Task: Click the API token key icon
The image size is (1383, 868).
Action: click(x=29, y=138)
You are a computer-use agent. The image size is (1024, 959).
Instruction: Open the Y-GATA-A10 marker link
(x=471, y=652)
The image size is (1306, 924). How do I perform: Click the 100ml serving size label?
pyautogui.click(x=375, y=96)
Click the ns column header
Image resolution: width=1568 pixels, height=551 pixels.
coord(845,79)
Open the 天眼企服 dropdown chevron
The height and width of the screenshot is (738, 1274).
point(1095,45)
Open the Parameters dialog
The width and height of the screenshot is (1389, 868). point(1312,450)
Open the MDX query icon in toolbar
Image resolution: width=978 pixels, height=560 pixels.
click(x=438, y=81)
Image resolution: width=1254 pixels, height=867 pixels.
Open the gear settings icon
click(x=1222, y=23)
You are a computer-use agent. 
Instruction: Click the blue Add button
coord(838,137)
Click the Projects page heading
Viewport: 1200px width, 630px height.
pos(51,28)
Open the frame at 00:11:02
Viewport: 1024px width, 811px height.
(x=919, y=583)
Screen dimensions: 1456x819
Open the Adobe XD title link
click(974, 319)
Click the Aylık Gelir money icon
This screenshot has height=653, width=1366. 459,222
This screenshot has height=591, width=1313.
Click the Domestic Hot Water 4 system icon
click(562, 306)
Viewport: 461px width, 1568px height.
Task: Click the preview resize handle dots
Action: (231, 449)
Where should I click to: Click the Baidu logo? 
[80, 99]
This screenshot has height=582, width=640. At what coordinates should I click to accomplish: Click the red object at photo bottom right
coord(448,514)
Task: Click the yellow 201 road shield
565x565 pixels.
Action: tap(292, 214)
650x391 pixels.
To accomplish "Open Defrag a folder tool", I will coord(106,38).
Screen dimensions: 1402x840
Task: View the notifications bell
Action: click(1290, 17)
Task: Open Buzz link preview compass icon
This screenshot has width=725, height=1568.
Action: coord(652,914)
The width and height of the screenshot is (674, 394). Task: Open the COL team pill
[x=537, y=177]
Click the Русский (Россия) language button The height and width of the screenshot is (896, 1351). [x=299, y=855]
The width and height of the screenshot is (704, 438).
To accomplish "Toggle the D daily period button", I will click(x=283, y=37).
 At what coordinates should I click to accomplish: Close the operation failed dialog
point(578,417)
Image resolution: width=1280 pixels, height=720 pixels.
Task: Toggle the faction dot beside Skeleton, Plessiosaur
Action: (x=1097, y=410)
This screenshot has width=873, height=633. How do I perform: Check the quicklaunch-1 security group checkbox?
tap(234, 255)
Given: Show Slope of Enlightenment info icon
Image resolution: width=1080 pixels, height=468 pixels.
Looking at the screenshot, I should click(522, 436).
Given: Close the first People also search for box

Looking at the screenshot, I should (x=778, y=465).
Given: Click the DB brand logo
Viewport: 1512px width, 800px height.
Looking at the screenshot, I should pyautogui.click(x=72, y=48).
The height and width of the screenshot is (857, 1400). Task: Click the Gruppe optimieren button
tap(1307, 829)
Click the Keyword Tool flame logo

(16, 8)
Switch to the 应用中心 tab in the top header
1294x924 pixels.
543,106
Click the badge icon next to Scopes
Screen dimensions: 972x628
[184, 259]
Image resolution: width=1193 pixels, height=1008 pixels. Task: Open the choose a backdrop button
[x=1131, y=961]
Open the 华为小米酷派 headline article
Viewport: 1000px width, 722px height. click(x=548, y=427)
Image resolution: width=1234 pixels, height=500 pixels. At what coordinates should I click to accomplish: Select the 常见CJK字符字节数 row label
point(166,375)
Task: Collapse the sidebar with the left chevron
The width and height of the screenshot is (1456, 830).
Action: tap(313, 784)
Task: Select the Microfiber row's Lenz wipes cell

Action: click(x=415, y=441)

_WORK ITEM:_ Output the records above, each one exactly, with none left out.

_PROBLEM SOLUTION:_
Task: Click the API token key icon
The image size is (1383, 868).
Action: click(x=29, y=138)
You are a computer-use agent. The image size is (1024, 959).
Instruction: Open the Y-GATA-A10 marker link
(x=471, y=652)
The image size is (1306, 924). How do I perform: Click the 100ml serving size label?
pyautogui.click(x=375, y=96)
Click the ns column header
Image resolution: width=1568 pixels, height=551 pixels.
coord(845,79)
Open the 天眼企服 dropdown chevron
The height and width of the screenshot is (738, 1274).
point(1095,45)
Open the Parameters dialog
The width and height of the screenshot is (1389, 868). point(1312,450)
Open the MDX query icon in toolbar
Image resolution: width=978 pixels, height=560 pixels.
click(x=438, y=81)
Image resolution: width=1254 pixels, height=867 pixels.
Open the gear settings icon
click(x=1222, y=23)
You are a computer-use agent. 
Instruction: Click the blue Add button
coord(838,137)
Click the Projects page heading
Viewport: 1200px width, 630px height.
pos(51,28)
Open the frame at 00:11:02
Viewport: 1024px width, 811px height.
(x=919, y=583)
Screen dimensions: 1456x819
Open the Adobe XD title link
click(974, 319)
Click the Aylık Gelir money icon
This screenshot has height=653, width=1366. 459,222
This screenshot has height=591, width=1313.
Click the Domestic Hot Water 4 system icon
click(562, 306)
Viewport: 461px width, 1568px height.
Task: Click the preview resize handle dots
Action: (231, 449)
Where should I click to: Click the Baidu logo? 
[80, 99]
This screenshot has height=582, width=640. At what coordinates should I click to accomplish: Click the red object at photo bottom right
coord(448,514)
Task: Click the yellow 201 road shield
565x565 pixels.
Action: tap(292, 214)
650x391 pixels.
To accomplish "Open Defrag a folder tool", I will coord(106,38).
Screen dimensions: 1402x840
Task: View the notifications bell
Action: click(1290, 17)
Task: Open Buzz link preview compass icon
This screenshot has width=725, height=1568.
Action: coord(652,914)
The width and height of the screenshot is (674, 394). Task: Open the COL team pill
[x=537, y=177]
Click the Русский (Россия) language button The height and width of the screenshot is (896, 1351). [x=299, y=855]
The width and height of the screenshot is (704, 438).
To accomplish "Toggle the D daily period button", I will click(x=283, y=37).
 At what coordinates should I click to accomplish: Close the operation failed dialog
point(578,417)
Image resolution: width=1280 pixels, height=720 pixels.
Task: Toggle the faction dot beside Skeleton, Plessiosaur
Action: (x=1097, y=410)
This screenshot has width=873, height=633. How do I perform: Check the quicklaunch-1 security group checkbox?
tap(234, 255)
Given: Show Slope of Enlightenment info icon
Image resolution: width=1080 pixels, height=468 pixels.
Looking at the screenshot, I should click(522, 436).
Given: Close the first People also search for box

Looking at the screenshot, I should (x=778, y=465).
Given: Click the DB brand logo
Viewport: 1512px width, 800px height.
Looking at the screenshot, I should pyautogui.click(x=72, y=48).
The height and width of the screenshot is (857, 1400). Task: Click the Gruppe optimieren button
tap(1307, 829)
Click the Keyword Tool flame logo

(16, 8)
Switch to the 应用中心 tab in the top header
1294x924 pixels.
543,106
Click the badge icon next to Scopes
Screen dimensions: 972x628
[184, 259]
Image resolution: width=1193 pixels, height=1008 pixels. Task: Open the choose a backdrop button
[x=1131, y=961]
Open the 华为小米酷派 headline article
Viewport: 1000px width, 722px height. click(x=548, y=427)
Image resolution: width=1234 pixels, height=500 pixels. At what coordinates should I click to accomplish: Select the 常见CJK字符字节数 row label
point(166,375)
Task: Collapse the sidebar with the left chevron
The width and height of the screenshot is (1456, 830).
Action: tap(313, 784)
Task: Select the Microfiber row's Lenz wipes cell

Action: click(x=415, y=441)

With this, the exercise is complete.